[Saved data entries]

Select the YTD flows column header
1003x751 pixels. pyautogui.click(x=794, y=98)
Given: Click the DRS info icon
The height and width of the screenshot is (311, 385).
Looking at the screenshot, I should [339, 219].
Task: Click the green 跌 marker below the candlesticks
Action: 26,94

Instructions to follow →
Give an exact transcription of the data shown above.

Result below →
Select the YTD flows column header
1003x751 pixels. pyautogui.click(x=794, y=98)
Given: Click the DRS info icon
The height and width of the screenshot is (311, 385).
Looking at the screenshot, I should [339, 219].
Task: Click the green 跌 marker below the candlesticks
Action: 26,94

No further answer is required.